— BEGIN —

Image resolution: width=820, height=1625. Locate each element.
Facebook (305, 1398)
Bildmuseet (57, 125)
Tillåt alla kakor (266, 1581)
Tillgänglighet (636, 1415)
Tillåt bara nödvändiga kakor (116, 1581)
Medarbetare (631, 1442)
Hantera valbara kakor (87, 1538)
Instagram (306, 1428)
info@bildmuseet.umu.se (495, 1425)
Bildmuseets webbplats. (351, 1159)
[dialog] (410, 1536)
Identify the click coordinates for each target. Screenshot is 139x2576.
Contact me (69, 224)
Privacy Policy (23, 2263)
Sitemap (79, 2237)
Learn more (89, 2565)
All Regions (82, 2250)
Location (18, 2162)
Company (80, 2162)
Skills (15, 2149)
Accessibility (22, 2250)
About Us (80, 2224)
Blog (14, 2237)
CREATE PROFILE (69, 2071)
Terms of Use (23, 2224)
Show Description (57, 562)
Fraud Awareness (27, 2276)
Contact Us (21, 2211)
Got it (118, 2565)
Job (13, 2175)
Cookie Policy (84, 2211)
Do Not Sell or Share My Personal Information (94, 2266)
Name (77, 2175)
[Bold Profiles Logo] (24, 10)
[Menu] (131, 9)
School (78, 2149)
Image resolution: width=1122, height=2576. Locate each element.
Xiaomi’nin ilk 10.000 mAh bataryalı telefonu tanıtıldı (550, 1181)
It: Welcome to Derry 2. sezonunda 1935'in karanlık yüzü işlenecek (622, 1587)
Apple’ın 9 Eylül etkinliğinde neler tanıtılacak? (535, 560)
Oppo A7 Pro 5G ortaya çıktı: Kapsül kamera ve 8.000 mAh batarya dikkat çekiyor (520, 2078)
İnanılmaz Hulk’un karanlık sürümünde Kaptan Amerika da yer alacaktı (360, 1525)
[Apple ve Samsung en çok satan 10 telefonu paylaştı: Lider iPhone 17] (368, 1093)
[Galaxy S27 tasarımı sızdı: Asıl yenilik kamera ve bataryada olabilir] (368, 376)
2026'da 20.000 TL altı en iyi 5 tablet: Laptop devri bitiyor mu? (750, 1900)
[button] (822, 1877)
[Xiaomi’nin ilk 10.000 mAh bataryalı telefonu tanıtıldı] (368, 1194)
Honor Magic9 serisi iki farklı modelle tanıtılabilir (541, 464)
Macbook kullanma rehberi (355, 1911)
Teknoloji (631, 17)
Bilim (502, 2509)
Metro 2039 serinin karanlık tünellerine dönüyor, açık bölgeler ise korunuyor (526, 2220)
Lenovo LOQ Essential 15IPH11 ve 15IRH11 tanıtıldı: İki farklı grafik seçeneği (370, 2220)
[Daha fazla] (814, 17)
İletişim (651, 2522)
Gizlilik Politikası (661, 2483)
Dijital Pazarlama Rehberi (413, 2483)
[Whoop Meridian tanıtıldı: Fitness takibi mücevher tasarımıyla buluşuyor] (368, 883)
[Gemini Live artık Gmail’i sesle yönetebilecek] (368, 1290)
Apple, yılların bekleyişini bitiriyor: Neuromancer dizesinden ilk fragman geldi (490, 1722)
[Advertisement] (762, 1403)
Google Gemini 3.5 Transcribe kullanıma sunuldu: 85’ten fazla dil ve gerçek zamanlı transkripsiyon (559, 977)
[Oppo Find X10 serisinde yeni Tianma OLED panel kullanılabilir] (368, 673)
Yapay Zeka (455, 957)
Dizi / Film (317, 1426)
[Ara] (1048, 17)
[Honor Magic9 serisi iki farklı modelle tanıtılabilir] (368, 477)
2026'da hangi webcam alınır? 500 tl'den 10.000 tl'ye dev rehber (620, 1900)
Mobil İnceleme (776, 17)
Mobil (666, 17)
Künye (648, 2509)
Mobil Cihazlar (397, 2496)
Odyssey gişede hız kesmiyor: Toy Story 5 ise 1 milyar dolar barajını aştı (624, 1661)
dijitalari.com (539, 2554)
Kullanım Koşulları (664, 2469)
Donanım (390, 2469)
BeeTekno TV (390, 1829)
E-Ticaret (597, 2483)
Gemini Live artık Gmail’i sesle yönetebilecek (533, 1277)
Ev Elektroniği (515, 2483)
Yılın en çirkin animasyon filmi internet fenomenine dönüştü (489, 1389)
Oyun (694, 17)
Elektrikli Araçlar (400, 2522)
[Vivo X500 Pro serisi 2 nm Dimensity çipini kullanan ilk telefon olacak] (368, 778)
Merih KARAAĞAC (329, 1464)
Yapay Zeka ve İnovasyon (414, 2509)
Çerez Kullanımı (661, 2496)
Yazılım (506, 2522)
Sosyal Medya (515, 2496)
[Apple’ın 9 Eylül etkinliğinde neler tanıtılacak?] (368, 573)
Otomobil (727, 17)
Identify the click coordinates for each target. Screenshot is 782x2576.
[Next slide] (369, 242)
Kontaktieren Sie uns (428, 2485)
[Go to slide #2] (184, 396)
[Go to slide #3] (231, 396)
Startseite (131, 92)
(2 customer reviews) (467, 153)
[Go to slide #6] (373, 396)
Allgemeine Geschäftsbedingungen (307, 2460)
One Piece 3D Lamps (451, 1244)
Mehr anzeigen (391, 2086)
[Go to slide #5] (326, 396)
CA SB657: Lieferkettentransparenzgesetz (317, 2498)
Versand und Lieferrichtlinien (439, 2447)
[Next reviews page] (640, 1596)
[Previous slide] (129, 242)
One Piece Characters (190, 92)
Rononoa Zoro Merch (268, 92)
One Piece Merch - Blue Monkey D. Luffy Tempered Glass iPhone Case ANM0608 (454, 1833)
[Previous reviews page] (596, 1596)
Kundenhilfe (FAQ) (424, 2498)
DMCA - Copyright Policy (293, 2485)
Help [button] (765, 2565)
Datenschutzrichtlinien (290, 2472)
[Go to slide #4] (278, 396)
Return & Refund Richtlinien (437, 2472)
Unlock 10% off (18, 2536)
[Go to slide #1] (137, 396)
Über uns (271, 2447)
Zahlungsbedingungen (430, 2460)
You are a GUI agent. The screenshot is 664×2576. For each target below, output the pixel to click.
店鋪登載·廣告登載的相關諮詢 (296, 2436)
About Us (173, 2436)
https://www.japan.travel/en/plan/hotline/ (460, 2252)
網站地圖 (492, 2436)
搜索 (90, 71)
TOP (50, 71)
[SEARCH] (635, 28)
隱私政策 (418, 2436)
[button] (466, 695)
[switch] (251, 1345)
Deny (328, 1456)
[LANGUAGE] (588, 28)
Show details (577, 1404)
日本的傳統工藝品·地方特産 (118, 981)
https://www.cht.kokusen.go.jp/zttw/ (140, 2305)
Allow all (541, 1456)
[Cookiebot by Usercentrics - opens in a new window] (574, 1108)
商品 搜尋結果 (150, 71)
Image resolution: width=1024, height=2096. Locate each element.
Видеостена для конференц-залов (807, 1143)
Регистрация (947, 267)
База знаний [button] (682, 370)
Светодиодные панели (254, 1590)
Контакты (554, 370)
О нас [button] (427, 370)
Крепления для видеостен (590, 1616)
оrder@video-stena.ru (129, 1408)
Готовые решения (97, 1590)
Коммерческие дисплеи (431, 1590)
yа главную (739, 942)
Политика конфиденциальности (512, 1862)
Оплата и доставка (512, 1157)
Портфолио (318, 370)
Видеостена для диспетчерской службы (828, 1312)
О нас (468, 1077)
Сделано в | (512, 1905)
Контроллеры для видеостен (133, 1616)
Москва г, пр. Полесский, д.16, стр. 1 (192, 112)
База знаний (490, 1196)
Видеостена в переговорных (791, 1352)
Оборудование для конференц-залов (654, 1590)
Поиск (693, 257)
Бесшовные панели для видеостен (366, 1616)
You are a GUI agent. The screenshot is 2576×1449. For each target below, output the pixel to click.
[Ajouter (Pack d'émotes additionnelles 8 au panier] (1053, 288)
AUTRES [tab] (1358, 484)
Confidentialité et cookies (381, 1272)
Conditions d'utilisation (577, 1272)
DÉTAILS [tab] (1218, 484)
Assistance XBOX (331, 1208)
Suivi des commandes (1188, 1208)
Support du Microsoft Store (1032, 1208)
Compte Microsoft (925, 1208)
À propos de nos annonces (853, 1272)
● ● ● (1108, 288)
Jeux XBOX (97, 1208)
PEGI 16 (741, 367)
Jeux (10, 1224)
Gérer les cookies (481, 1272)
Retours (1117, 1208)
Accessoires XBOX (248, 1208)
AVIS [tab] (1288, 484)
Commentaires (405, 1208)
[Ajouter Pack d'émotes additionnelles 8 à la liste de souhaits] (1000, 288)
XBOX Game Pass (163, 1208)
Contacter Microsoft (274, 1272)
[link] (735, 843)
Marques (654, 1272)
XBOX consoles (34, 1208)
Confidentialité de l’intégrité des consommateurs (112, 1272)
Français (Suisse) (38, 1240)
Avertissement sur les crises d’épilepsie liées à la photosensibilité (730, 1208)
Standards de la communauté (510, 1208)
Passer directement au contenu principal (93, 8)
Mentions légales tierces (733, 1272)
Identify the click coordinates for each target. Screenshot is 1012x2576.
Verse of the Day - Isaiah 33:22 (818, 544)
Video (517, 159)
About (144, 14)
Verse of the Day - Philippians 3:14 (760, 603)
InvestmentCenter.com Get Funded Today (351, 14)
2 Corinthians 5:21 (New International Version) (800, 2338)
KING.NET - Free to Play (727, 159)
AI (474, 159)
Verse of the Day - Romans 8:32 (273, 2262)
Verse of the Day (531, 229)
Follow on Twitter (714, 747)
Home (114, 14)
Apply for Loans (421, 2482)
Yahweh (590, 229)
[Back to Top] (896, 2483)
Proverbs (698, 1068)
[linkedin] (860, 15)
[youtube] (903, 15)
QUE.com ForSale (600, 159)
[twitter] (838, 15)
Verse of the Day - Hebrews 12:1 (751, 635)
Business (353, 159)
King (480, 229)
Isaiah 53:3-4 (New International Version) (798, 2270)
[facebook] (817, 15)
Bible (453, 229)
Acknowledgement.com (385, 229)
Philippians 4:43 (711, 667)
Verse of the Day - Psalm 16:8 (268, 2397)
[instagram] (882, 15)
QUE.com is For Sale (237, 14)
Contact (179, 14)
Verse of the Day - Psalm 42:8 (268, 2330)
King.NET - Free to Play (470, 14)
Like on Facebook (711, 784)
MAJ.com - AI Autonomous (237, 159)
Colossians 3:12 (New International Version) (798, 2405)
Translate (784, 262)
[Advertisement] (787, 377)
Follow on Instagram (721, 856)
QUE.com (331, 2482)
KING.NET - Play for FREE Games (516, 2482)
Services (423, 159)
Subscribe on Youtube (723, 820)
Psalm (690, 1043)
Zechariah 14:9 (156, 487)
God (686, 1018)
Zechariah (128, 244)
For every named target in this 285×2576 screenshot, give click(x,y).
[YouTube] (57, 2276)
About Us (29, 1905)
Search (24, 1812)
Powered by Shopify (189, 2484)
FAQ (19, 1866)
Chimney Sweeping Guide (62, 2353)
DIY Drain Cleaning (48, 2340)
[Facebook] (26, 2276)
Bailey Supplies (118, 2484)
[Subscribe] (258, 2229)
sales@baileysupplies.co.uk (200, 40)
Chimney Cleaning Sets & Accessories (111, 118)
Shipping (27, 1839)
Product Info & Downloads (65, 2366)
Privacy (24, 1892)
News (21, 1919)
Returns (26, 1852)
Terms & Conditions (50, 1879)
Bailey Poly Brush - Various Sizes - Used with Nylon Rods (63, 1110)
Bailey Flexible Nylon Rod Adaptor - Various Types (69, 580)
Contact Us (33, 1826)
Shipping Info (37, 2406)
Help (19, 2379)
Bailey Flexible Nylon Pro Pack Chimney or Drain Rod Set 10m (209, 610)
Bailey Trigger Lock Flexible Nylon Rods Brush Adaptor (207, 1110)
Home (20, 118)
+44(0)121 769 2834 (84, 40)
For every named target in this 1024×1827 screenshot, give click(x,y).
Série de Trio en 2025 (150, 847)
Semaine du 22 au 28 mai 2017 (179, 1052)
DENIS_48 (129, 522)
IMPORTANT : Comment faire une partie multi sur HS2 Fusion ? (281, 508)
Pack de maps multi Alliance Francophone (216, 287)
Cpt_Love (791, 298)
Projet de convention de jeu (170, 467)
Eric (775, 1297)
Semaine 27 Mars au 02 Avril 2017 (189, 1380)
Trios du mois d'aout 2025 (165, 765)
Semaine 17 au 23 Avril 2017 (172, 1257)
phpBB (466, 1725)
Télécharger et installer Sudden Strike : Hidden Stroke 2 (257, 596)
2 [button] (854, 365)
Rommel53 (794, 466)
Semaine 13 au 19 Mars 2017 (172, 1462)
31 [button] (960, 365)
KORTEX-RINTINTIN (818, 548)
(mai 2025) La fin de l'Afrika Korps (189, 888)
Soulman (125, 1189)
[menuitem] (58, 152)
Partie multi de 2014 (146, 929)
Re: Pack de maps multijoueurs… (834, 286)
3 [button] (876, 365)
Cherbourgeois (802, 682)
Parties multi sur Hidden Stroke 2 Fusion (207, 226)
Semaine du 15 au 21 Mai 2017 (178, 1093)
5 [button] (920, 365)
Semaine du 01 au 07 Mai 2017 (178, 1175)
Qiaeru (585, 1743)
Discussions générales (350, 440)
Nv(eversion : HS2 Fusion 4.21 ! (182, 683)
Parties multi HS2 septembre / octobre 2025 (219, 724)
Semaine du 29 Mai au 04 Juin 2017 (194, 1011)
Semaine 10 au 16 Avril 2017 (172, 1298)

— END —

Rescale everything from the line containing "(2 customer reviews) (467, 153)" down to the line containing "[LANGUAGE] (588, 28)", inclusive. Reproduce each of these lines of data, requests included, with every answer coordinate multiplied by 1.95 and rounded to a whole number (halves rounded up), and leave all other numbers unchanged.

**Answer to the exercise**.
(2 customer reviews) (911, 298)
[Go to slide #6] (727, 772)
Allgemeine Geschäftsbedingungen (599, 4797)
One Piece 3D Lamps (879, 2426)
Mehr anzeigen (762, 4068)
[Go to slide #5] (636, 772)
CA SB657: Lieferkettentransparenzgesetz (618, 4871)
Versand und Lieferrichtlinien (856, 4772)
[Next reviews page] (1248, 3112)
[Previous slide] (252, 472)
One Piece Characters (371, 179)
Rononoa Zoro Merch (523, 179)
One Piece Merch - Blue Monkey D. Luffy Tempered Glass iPhone Case ANM0608 (885, 3574)
[Previous reviews page] (1162, 3112)
Kundenhilfe (FAQ) (827, 4871)
DMCA - Copyright Policy (571, 4846)
Help [button] (1492, 5002)
Datenschutzrichtlinien (566, 4820)
[Go to slide #4] (542, 772)
Return & Refund Richtlinien (852, 4820)
Unlock 10% off (35, 4945)
[Go to slide #1] (267, 772)
Über uns (528, 4772)
Zahlungsbedingungen (839, 4797)
You are a GUI agent. The screenshot is 664×2576. For each target below, output the pixel to click.
店鋪登載·廣告登載的相關諮詢 (577, 4750)
About Us (337, 4750)
https://www.japan.travel/en/plan/hotline/ (897, 4391)
網站地圖 (959, 4750)
搜索 (176, 138)
TOP (98, 138)
[SEARCH] (1238, 55)
隱私政策 (815, 4750)
[button] (909, 1355)
[switch] (489, 2623)
Deny (640, 2839)
[LANGUAGE] (1147, 55)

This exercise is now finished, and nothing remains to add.